ABSTRACT A pharmacophore model for phthalate acid ester (PAE) oestrogen activity was constructed. Subsequently, hydrophobic groups at defined substitution sites were introduced to design new low oestrogen activity PAE derivatives. The PAE oestrogen activity pharmacophore model (Hypo 1) had the largest correlation coefficient (R2) of 0.99, the smallest root mean square value of 0.31, and a configuration value of 16.87 (<17), indicating that the model has good predictive ability. Using the Hypo 1 model, 18 new PAE derivatives were designed, 16 of which had reduced oestrogen activity levels. Twelve PAE derivatives exhibited significantly enhanced fluorescence intensity (29- to 154-times), indicating that the derivatives can facilitate direct fluorescence detection.
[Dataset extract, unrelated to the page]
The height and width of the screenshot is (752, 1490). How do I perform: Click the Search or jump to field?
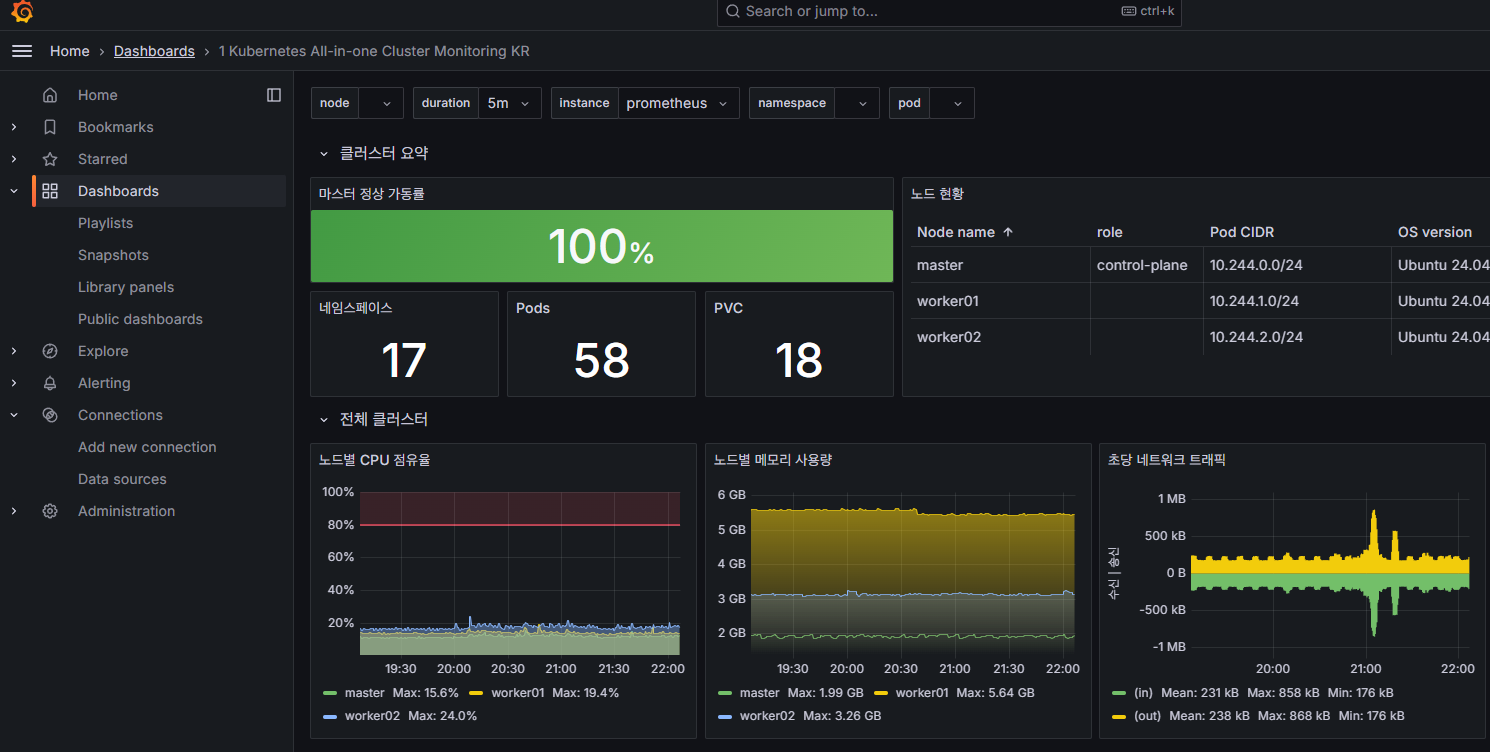tap(949, 13)
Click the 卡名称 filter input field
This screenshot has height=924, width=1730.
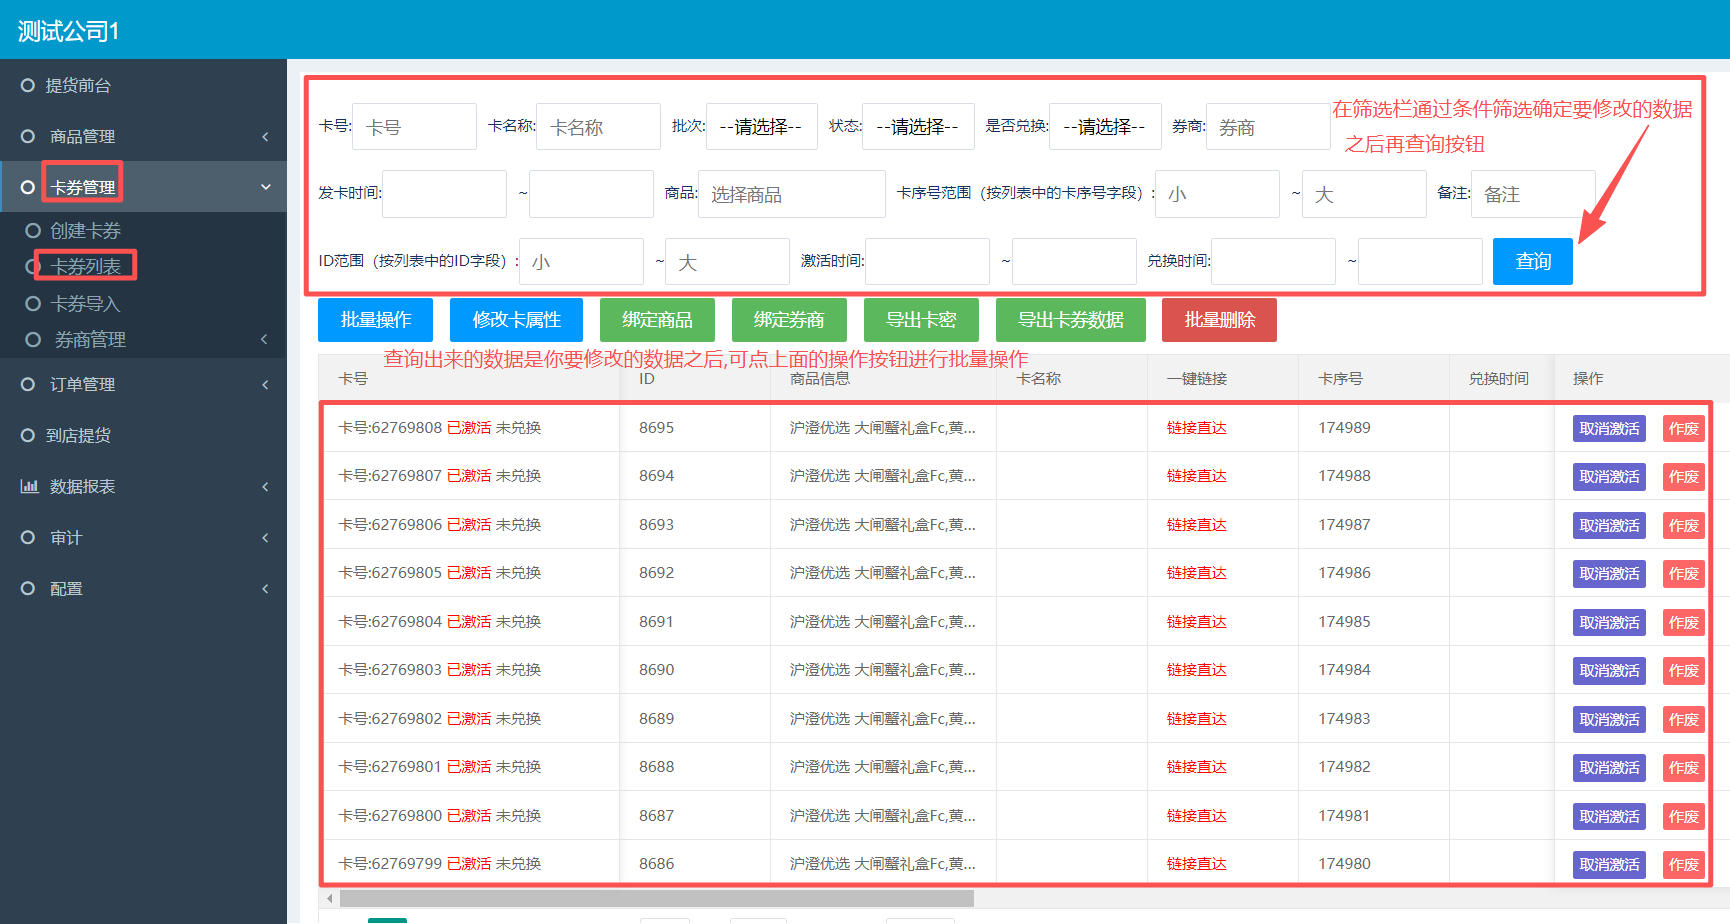598,127
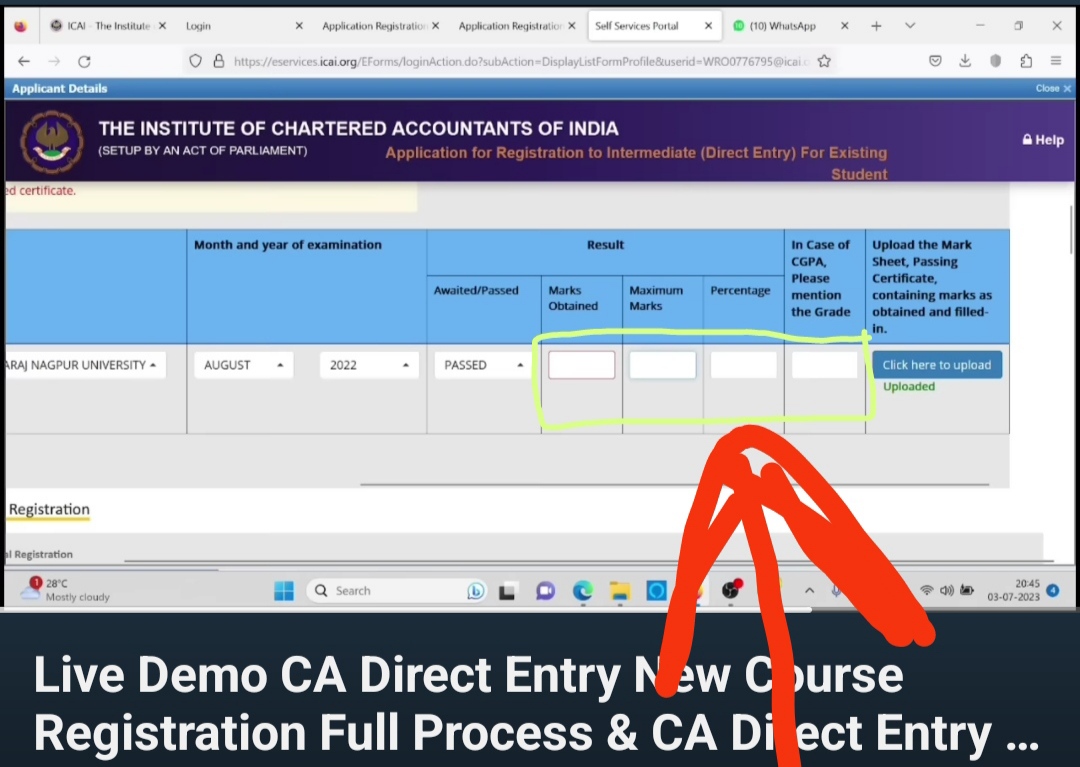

The functional properties of the derivatives were not significantly affected. The derivatives showed lower persistent organic pollutant (POP) characteristics, with maximum reductions of 29%, 69%, 1837%, and 79%, respectively. In addition, PAE and derivative docking with an oestrogen receptor revealed that hydrogen bonding and hydrophobic interaction were the main factors affecting oestrogen activity, and that energy, dipole moment, and Mulliken charge parameters controlled the fluorescence spectrum characteristics. The data provide a theoretical basis for designing plasticiser substitutes with high sensitivity to low oestrogen activity.